Sadly there is no generic way to determine a priori the best number of neurons and number of layers for a neural network, given just a problem description. There isn't even much guidance to be had determining good values to try as a starting point.
The most common approach seems to be to start with a rough guess based on prior experience about networks used on similar problems. This could be your own experience, or second/third-hand experience you have picked up from a training course, blog or research paper. Then try some variations, and check the performance carefully before picking a best one.
The size and depth of neural networks interact with other hyper-paramaters too, so that changing one thing elsewhere can affect where the best values are. So it is not possible to isolate a "best" size and depth for a network then continue to tune other parameters in isolation. For instance, if you have a very deep network, it may work efficiently with the ReLU activation function, but not so well with sigmoid - if you found the best size/shape of network and then tried an experiment with varying activation functions you may come to the wrong conclusion about what works best.

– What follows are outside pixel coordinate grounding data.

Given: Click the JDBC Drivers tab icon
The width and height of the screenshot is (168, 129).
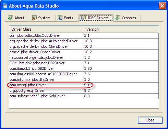Looking at the screenshot, I should pyautogui.click(x=83, y=18).

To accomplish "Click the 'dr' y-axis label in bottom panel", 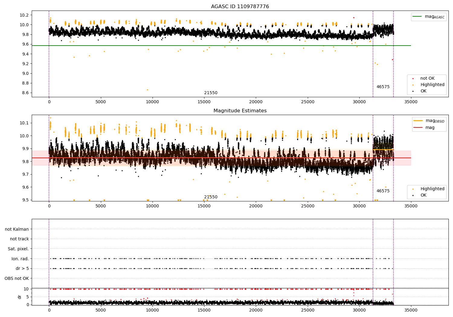I will click(x=20, y=297).
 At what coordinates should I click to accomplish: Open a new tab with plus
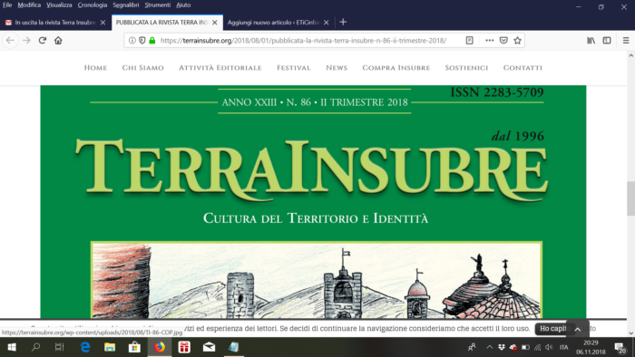tap(343, 23)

You may sometimes read about "rules of thumb" that researchers use when starting a neural network design from scratch. These things might work for your problems or not, but they at least have the advantage of making a start on the problem. The variations I have seen are:
Create a network with hidden layers similar size order to the input, and all the same size, on the grounds that there is no particular reason to vary the size (unless you are creating an autoencoder perhaps).
Start simple and build up complexity to see what improves a simple network.
Try varying depths of network if you expect the output to be explained well by the input data, but with a complex relationship (as opposed to just inherently noisy).
Try adding some dropout, it's the closest thing neural networks have to magic fairy dust that makes everything better (caveat: adding dropout may improve generalisation, but may also increase required layer sizes and training times).
If you read these or anything like them in any text, then take them with a pinch of salt. However, at worst they help you get past the blank page effect, and write some kind of network, and get you to start the testing and refinement process.
As an aside, try not to get too lost in tuning a neural network when some other approach might be better and save you lots of time. Do consider and use other machine learning and data science approaches. Explore the data, maybe make some plots. Try some simple linear approaches first to get benchmarks to beat, linear regression, logistic regression or softmax regression depending on your problem. Consider using a different ML algorithm to NNs - decision tree based approaches such as XGBoost can be faster and more effective than deep learning on many problems.